Climate Risk and Real Estate Investment Decision-Making explores current methods for assessing and mitigating climate risk in real estate, including physical risks such as catastrophes and transitional risks such as regulatory changes, availability of resources and attractiveness of locations. Both types of risks have financial impacts for real estate, including higher operational costs and declining property values. The report, released today at ULI’s Europe Conference in London, is based on insights from more than 25 investors and investment managers in EuropeNorth America, and Asia Pacific, as well as existing research.

“Understanding and mitigating climate risk is a complex and evolving challenge for real estate investors,” said ULI Global Chief Executive Officer W. Edward Walter. “Risks such as sea-level rise and heat stress will increasingly highlight the vulnerability not only of individual assets and locations, but of entire metropolitan areas. This report shows that Heitman and other leading ULI members are prioritizing this issue with provocative approaches to better gauge and develop mitigation strategies. Building for resilience, on a portfolio, property and citywide basis, is paramount to staying competitive. Factoring in climate risk is becoming the new normal for our industry.”

“Opportunities are emerging across the real estate industry for investment managers and investors to better assess climate risk and navigate the potential impacts of climate change on assets and portfolios,” said Maury Tognarelli, Heitman Chief Executive Officer.  “More accurate, forward-looking data on the risks associated with climate change are becoming available, positioning the industry to incorporate climate risks into how investments are underwritten and portfolios constructed. Ultimately, we hope this report will spur discussion among real estate industry participants with the end-goal of improving the investment outcomes for our clients and constituents.”

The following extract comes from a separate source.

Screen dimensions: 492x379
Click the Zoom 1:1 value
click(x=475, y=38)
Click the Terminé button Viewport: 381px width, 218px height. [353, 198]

The real estate industry as a whole has just begun the development of more advanced strategies to recognize, understand and manage risks, and for the most part presently relies on insurance to cover the majority of the shorter term, financial-oriented risks related to climate change, the report states. However, while insurance has remained generally attainable in risk-prone areas, being insured does not protect investors from a reduction in asset liquidity. That, along with the likelihood of future changes in insurance availability and costs, is prompting a growing number of investors and investment managers to explore new ways to build climate risks into their investment processes, including:

  • Mapping physical risk for current portfolios and potential acquisitions;
  • Incorporating climate risk into due diligence and other investment decision-making processes;
  • Incorporating additional physical adaptation and mitigation measures for assets at risk;
  • Exploring a variety of strategies to mitigate risk, including portfolio diversification and investing directly in the mitigation measures for specific assets; and
  • Engaging with policy makers on local resilience strategies.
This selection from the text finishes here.